Procès Doiron : deux témoins et un contre-interrogatoire dès la première journée
Publié le 9 juin 2026 à 07:30, modifié le 9 juin 2026 à 08:54
Par: Pierre-Marie Nicolas
Lundi matin à Percé, la Couronne a joué ses cartes d’entrée de jeu. Les deux seuls témoins qu’elle prévoit appeler ont tous deux été entendus lors de la première journée du procès de l’ex-porte-parole de la SQ Claude Doiron.
La Couronne n’a appelé que deux témoins. Dès la première journée, les deux passent à la barre.
Une agente d’infiltration de la division des enquêtes à la cybercriminalité de la SQ témoigne en premier. Elle raconte comment, au printemps 2023, elle a pris le contrôle du profil Messenger de la plaignante pour entrer en contact avec l’accusé. En contre-interrogatoire, l’agente admet que ses échanges virtuels avec Doiron n’ont pas permis d’obtenir d’aveux sur les faits allégués.

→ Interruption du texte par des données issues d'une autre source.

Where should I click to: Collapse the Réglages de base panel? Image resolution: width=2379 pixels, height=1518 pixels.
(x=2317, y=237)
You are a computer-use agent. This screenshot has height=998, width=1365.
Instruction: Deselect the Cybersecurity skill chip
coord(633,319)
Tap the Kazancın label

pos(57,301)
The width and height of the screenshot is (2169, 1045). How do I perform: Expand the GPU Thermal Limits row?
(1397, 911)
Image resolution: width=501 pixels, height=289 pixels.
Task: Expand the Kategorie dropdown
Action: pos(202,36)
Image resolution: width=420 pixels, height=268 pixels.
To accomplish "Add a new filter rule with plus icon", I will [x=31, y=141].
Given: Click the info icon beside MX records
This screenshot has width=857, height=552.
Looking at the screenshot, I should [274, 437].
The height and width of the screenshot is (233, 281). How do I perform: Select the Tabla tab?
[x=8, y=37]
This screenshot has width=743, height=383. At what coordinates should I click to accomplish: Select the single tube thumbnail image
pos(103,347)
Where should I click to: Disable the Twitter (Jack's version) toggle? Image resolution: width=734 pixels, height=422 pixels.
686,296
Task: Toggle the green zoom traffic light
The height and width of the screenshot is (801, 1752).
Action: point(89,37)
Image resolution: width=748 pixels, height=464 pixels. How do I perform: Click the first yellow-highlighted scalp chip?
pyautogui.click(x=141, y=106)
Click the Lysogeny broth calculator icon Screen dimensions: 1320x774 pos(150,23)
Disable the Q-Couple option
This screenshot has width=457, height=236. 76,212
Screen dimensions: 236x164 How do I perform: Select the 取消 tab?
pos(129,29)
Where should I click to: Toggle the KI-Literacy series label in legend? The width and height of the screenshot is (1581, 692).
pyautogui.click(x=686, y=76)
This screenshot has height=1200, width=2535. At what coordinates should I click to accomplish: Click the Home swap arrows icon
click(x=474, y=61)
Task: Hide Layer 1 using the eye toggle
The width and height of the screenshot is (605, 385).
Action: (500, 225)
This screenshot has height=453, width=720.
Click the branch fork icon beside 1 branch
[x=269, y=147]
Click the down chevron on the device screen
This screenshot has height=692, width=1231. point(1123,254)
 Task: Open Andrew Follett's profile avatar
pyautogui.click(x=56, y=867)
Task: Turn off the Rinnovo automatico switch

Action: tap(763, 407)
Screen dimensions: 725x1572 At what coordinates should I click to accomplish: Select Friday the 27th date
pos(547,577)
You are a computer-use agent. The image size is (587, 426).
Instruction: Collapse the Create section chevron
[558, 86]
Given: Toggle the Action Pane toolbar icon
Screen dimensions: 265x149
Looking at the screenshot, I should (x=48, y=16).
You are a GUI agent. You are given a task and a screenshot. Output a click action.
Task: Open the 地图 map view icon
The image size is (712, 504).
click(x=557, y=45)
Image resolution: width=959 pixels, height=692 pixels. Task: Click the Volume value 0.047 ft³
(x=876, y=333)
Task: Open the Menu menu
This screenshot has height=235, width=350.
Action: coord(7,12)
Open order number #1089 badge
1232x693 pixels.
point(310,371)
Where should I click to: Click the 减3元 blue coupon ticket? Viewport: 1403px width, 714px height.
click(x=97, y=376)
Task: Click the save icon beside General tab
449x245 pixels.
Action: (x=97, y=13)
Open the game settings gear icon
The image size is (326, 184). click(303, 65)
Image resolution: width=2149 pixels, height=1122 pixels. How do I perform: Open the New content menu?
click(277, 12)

Le deuxième témoin est la plaignante elle-même. Son identité est protégée par une ordonnance de non-publication. Elle témoigne sur les gestes qu’elle aurait subis en 1988, à Cloridorme, alors qu’elle avait 12 ans. Son interrogatoire principal est complété lundi. Le contre-interrogatoire de la défense se poursuit mardi.
Le procureur aux poursuites criminelles et pénales, Me Louis-Philippe Desjardins, assume sa stratégie.
« On présente la preuve qui est pertinente. Pour démontrer les infractions. Évidemment on parle d’événements qui sont survenus en 1988. Ça fait 38 ans, on y va avec l’essentiel qui est pertinent. Du côté de la poursuite, on a considéré qu’il y avait deux témoins qui étaient nécessaires pour se décharger de notre fardeau. »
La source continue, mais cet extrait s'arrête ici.